October 27, 2021   •  By Tiffany Donnelly   •    •  ,
(Andrea Piacquadio/Pexels)

Welcome to another absurd yet completely predictable installment of misusing disclosure data.

Thanks to compulsory disclosure laws, citizens who contribute to candidates or political organizations are forced to have their name, address, and employer made publicly available in a government database. These laws are often justified as necessary to inform the public, but studies show they fail to achieve even this basic goal. Instead, information about contributors is often misunderstood or manipulated by actors with self-serving motives, leading to more confusion.

Knowing who spent what doesn’t tell you why they spent it, but some activists and members of the media love pretending to have it all figured out. Recently, a video game developer was targeted and harassed into early retirement for his political contributions, which were twisted to unfairly infer that he had anti-LGBTQ views. Our elected representatives join in the fun, too. Congressman Tom Suozzi had the bright idea to use the FEC database to create an enemies list of New Yorkers who gave to candidates opposing his pet issue, singling out donors for views they do not necessarily hold. (How many people really donated to candidates based on their position on the SALT cap?)

This time, it’s the media outlet Axios misusing data and misleading the public, writing:

Dallas-based AT&T is taking heat for the company’s contributions to the conservative politicians who passed Texas’ unpopular abortion bill…
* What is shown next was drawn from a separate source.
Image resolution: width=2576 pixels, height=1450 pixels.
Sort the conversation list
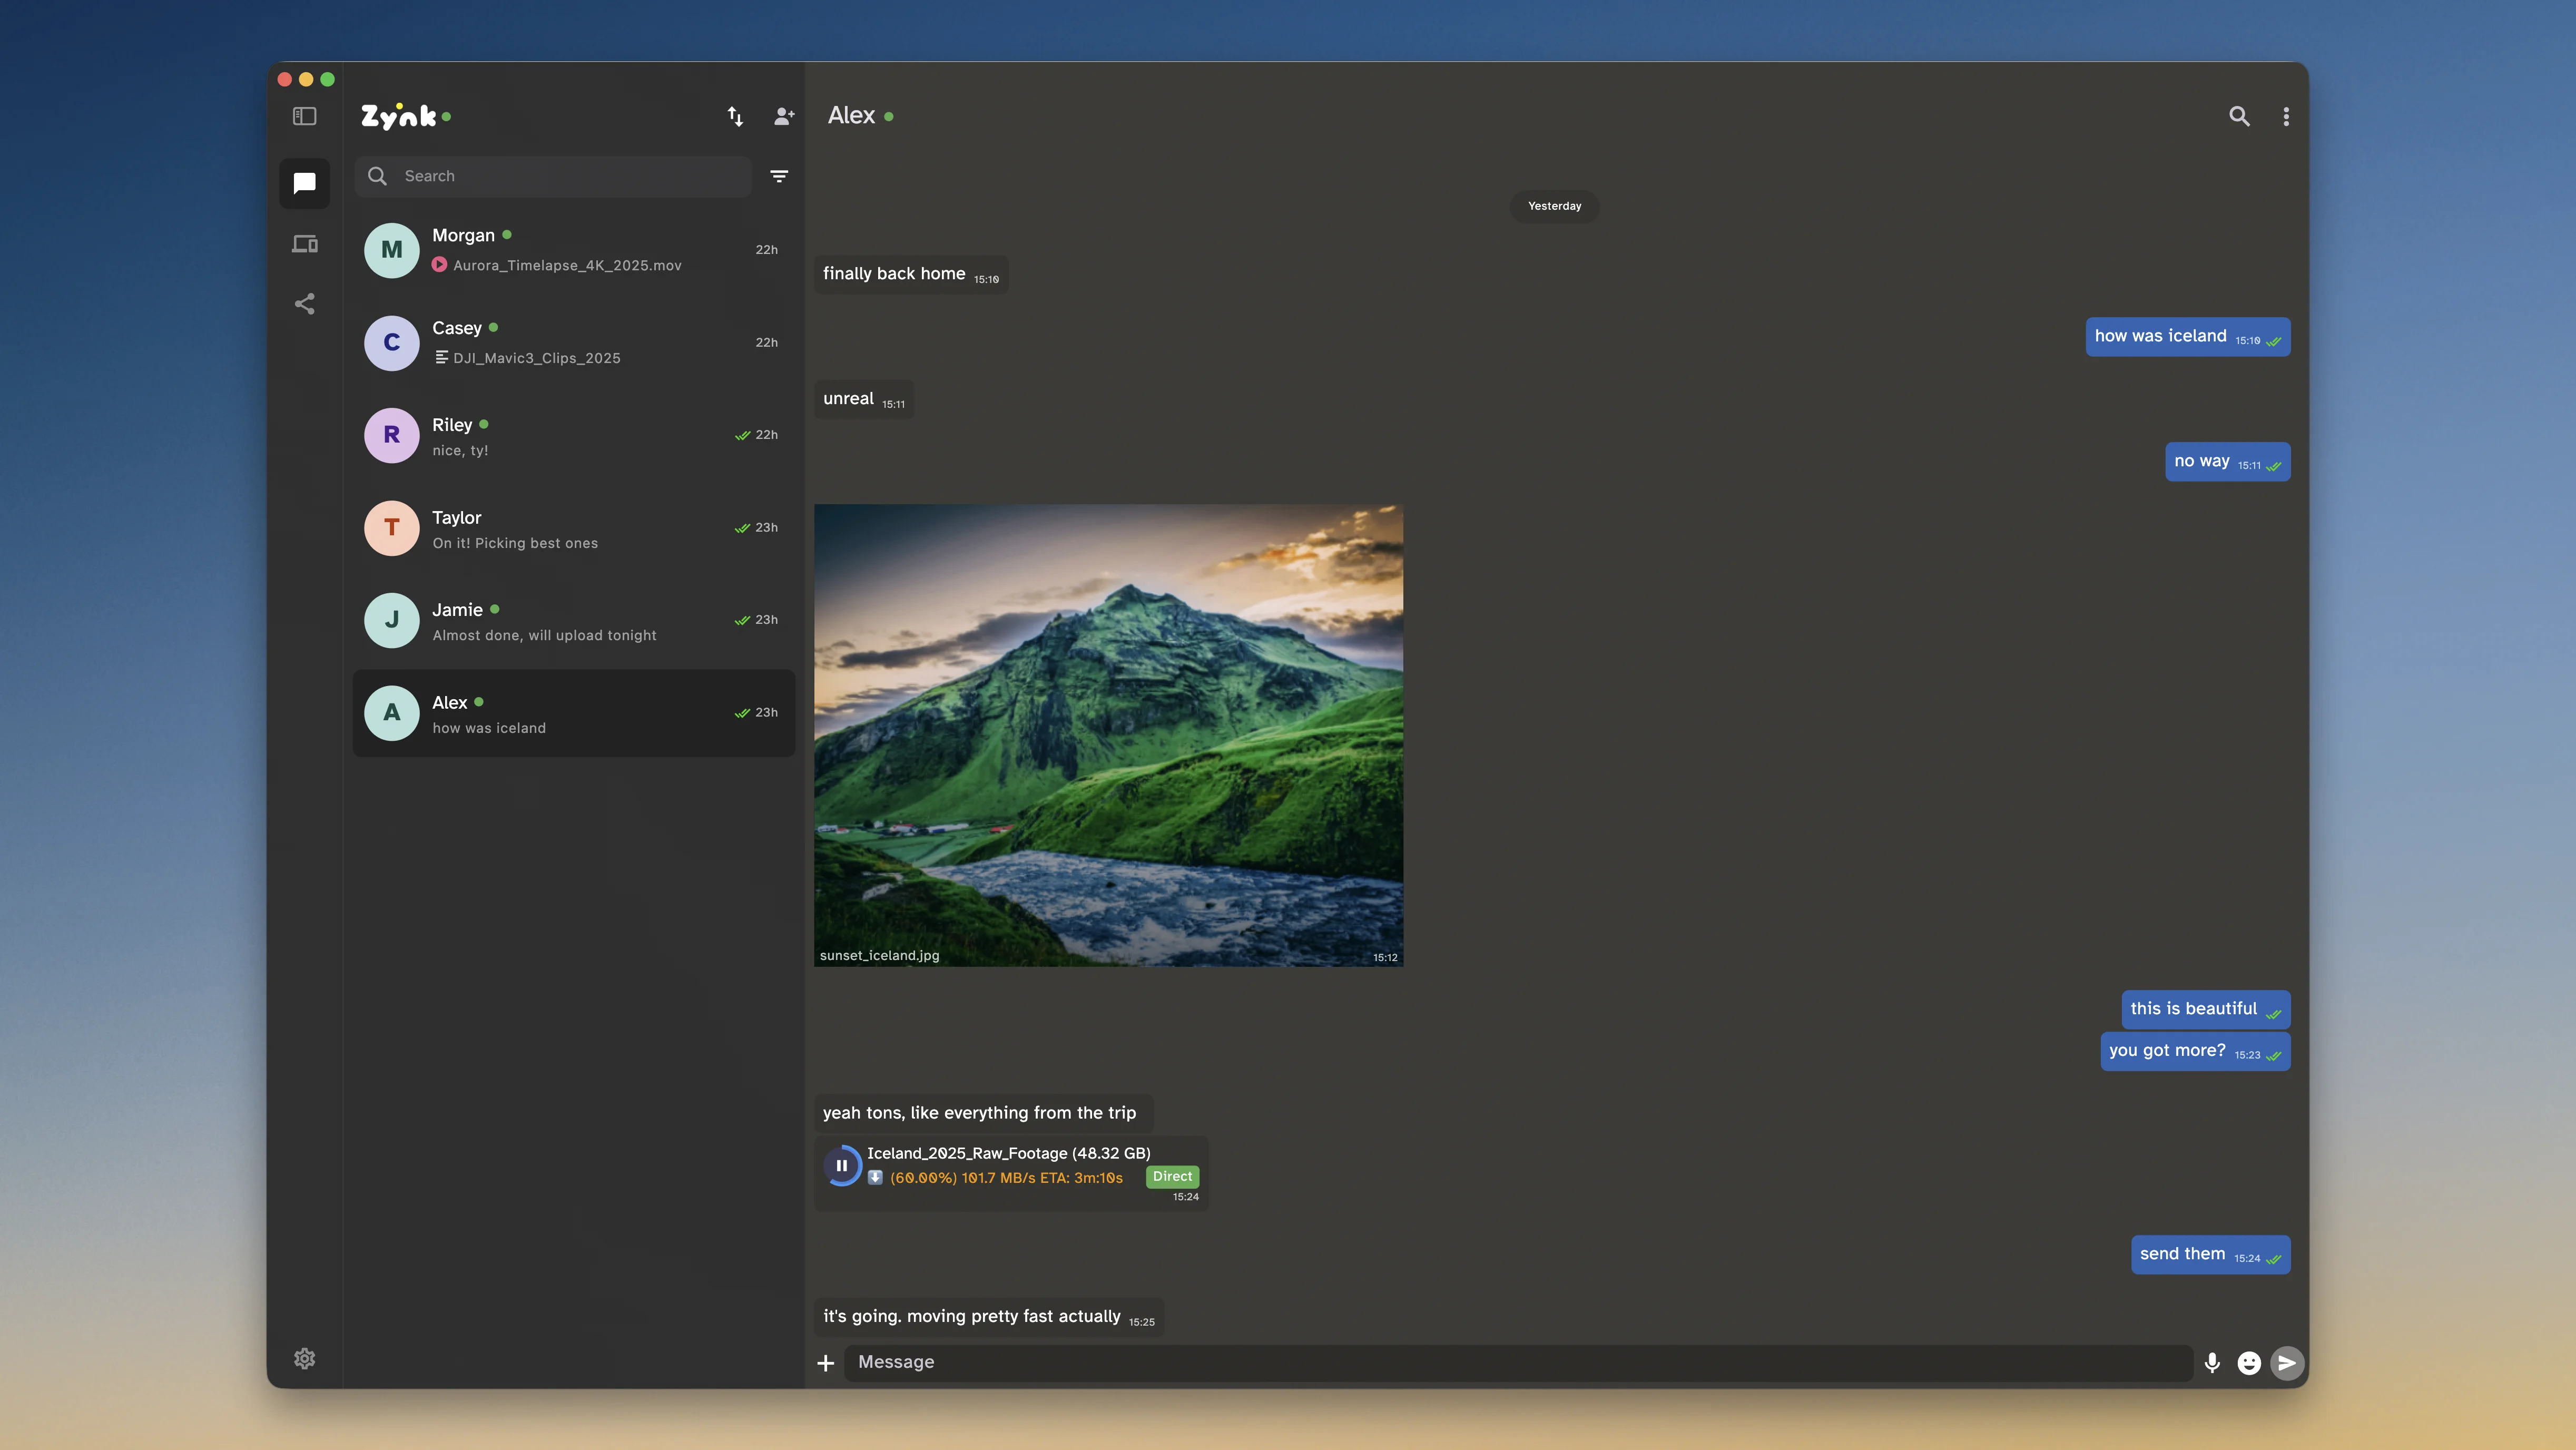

The corporation is one of the top donors to the sponsors of Texas’ abortion ban. Since 2018, the company has donated $301,000 to the bill’s sponsors, according to popular.info

Here, Axios – and especially the activist outfit popular.info – conflates employee contributions to AT&T’s PAC with direct corporate to candidate contributions, which are illegal in Texas. AT&T’s state employee PAC is funded by voluntary contributions from its employees, not the AT&T corporate treasury. And since the company cannot give money to its PAC, the corporation did not contribute to state legislators.

Beyond this glaring error, the report also subtly reinforces the false narrative that the contributions were based on a candidate’s support for Senate Bill 8. Although Axios may only be reporting claims made by another outlet, choosing to highlight cherry-picked data from an activist website bolsters out of context claims and will confuse the average reader. The most important information is tacked on near the end of the article:

“We have never taken a position on the issue of abortion, and the Texas legislation was no exception,” an AT&T spokesperson told Axios. “We did not endorse nor support passage of Senate Bill 8 in the Texas legislature. Our employee political action committees have never based contribution decisions on a legislator’s positions on the issue of abortion, and employee PAC contributions to Texas legislators went to both opponents and supporters of Senate Bill 8.”

AT&T provides a perfectly clear explanation, yet Axios relegates its strong defense as a minor point rather than a reason to debunk the original claim.

Members of the media should know better. But because citizens generally don’t care to look up disclosure data on their own, whatever yarn activists and outlets want to spin can easily turn into a popular narrative. It’s a story we see too often. Unfortunately, this won’t be the last time readers are misled.